REQUIRED WORK: How many lines of the records below contain the word "computer"? Answer with the number alone.

DATASET EXTRACT:
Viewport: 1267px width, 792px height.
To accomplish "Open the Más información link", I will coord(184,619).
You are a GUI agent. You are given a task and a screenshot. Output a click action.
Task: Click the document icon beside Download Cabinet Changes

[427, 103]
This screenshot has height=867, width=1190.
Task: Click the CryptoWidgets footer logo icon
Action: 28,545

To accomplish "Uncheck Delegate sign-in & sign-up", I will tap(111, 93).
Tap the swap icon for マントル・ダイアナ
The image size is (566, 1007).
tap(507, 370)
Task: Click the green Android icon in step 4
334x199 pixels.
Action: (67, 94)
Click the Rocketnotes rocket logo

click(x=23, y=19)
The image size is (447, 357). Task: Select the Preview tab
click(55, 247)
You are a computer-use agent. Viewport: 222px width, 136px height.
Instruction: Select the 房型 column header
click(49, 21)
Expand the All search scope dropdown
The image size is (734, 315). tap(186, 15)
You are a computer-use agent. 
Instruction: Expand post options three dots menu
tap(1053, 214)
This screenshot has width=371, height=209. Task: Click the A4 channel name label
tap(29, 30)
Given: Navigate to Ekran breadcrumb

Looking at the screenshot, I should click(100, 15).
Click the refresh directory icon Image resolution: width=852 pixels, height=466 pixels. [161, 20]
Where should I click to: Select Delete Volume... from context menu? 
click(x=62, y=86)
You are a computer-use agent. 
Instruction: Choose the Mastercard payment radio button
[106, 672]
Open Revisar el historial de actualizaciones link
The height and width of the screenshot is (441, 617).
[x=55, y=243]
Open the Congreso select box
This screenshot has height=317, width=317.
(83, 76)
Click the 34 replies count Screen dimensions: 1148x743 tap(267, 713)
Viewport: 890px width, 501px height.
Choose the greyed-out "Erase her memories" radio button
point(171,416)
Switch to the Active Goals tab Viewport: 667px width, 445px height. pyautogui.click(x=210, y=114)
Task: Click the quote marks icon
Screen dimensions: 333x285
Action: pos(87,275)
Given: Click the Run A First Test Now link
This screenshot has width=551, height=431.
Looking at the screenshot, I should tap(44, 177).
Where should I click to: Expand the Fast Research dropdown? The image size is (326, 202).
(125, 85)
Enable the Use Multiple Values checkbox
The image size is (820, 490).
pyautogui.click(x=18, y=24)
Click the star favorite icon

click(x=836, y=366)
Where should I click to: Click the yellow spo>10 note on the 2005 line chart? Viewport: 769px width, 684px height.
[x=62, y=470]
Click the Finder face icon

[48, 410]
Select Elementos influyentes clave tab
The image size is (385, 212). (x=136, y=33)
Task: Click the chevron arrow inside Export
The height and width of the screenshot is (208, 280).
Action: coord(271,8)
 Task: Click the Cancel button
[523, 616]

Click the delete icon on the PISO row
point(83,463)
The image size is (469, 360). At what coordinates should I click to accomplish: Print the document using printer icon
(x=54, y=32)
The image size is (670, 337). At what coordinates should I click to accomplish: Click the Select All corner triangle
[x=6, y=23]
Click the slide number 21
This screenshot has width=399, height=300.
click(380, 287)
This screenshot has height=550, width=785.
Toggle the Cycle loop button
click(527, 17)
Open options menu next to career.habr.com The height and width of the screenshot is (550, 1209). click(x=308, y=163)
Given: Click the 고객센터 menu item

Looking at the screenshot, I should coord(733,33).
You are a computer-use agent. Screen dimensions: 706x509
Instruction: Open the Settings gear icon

WRITTEN RESPONSE: 4